Call it a sobering moment for Michigan State Police as controversy swirls around the device most commonly used to determine blood-alcohol levels.

Two contract employees from St. Louis-based vendor Intoximeter are in the hot seat. They are responsible for servicing and calibrating Datamaster DMT breathalyzer units every 120 days. MSP suspects they may have committed fraud by falsifying certification records. 

"The integrity of the whole breath testing program is in question at this point and we really need to get to the bottom of it and quickly,” said Barton Morris, a DUI attorney.

Morris says the overwhelming majority of people arrested and charged with drunk driving plead guilty and the most damning evidence against them are breathalyzer test results.

"If they're not calibrated properly, if the right standards aren't used, then we're talking about the potential for inaccurate results not just in one or two cases - but in every case," Morris said.

A criminal investigation is underway and state police is taking all 203 Datamaster DMTs out of service until it can make sure each one is working properly.

MSP says it's unclear just how many certification records were falsified or how long it's been happening. 

But the agency says the discrepancies it's revealed so far do not directly impact results of evidential breath tests. Morris doesn't buy it.
"They absolutely have something to do with the results of breath tests," he said. "It's more of an institutional thing. The entire breath testing program is now in question."

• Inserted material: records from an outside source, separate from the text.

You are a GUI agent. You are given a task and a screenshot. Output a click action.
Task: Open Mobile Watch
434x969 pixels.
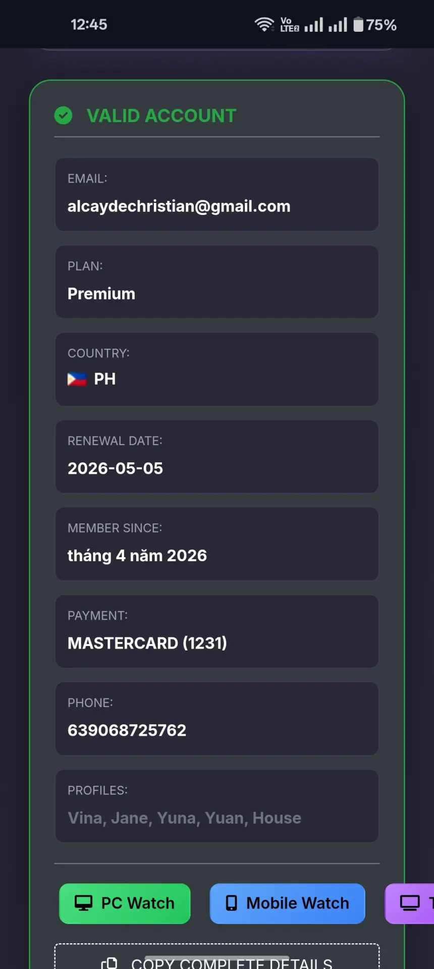tap(287, 903)
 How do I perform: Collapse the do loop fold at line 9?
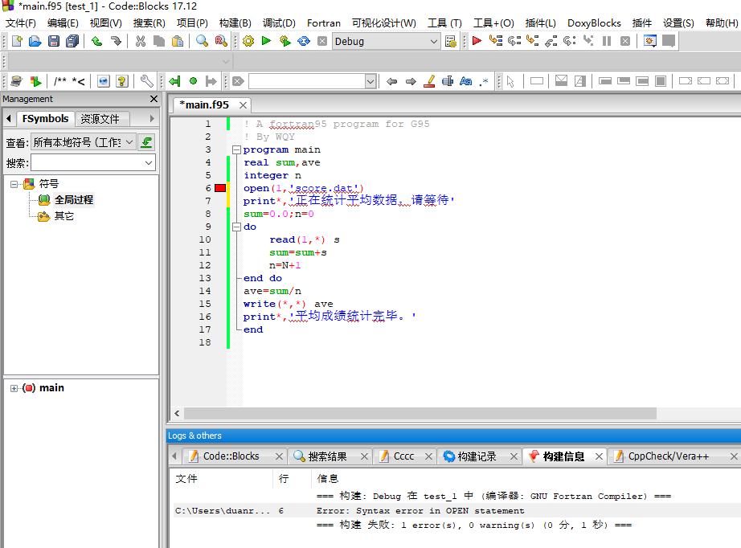pos(236,227)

MSP says it identified possible discrepancies related to the breathalyzers machines used by the Detroit Detention Center, Pittsfield Police Department, and the Beverly Hills Police Department.

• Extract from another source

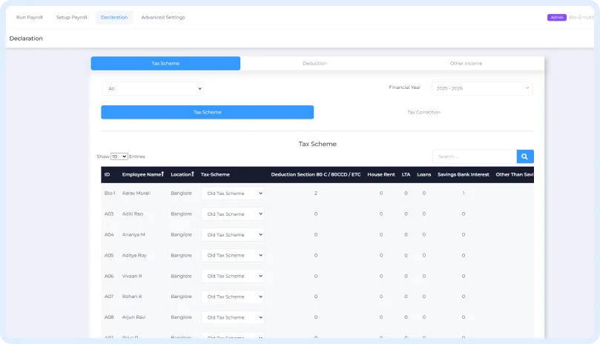
Task: Open the Show entries count dropdown
Action: tap(119, 156)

"A state inspector came out today to the village and tested the Datamaster, our Datamaster, and found it to be appropriately working and reliable and operating properly," said Thomas Ryan. 

Beverly Hills Village Attorney Thomas Ryan says the police department has been testing their breathalyzer machine weekly, but it was the 120-day test which state contract employees were responsible for that was in question.

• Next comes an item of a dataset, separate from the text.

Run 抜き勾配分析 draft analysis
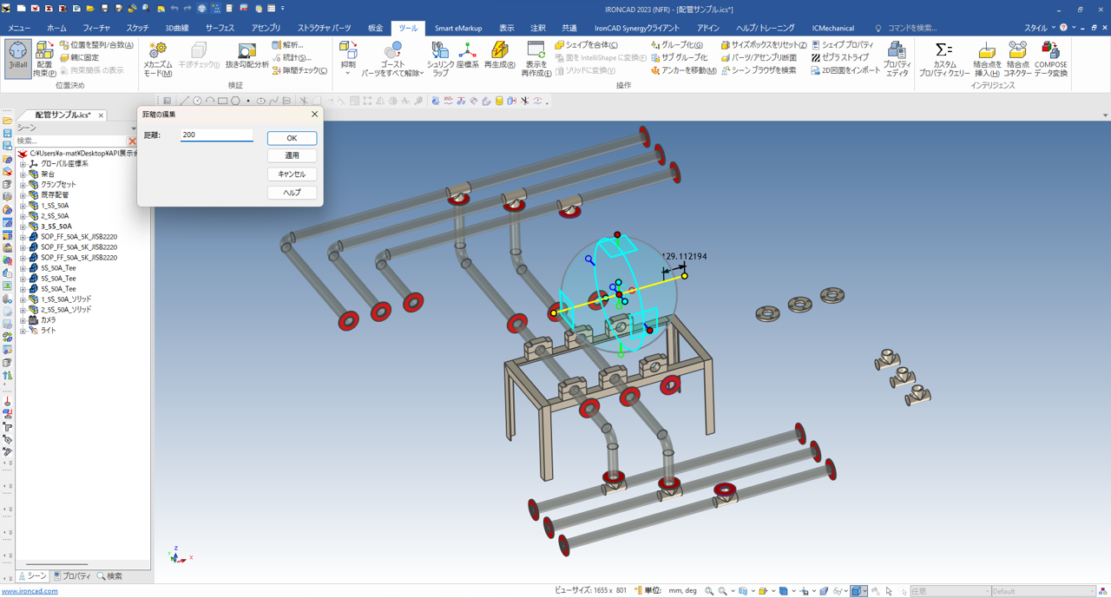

"I have faith in the instrument as long as the other testing is done and within the appropriate limits," said Ryan.

FOX 2: "And in Beverly Hills that was in fact the case?"

"Yes, correct," Ryan said.

State police contacted county prosecutors in communities where potentially impacted breathalyzers are located. Those prosecutors will be determining if there is any potential impact on drunk driving cases.

 FOX 2 contacted Intoximeter for comment but have not heard back.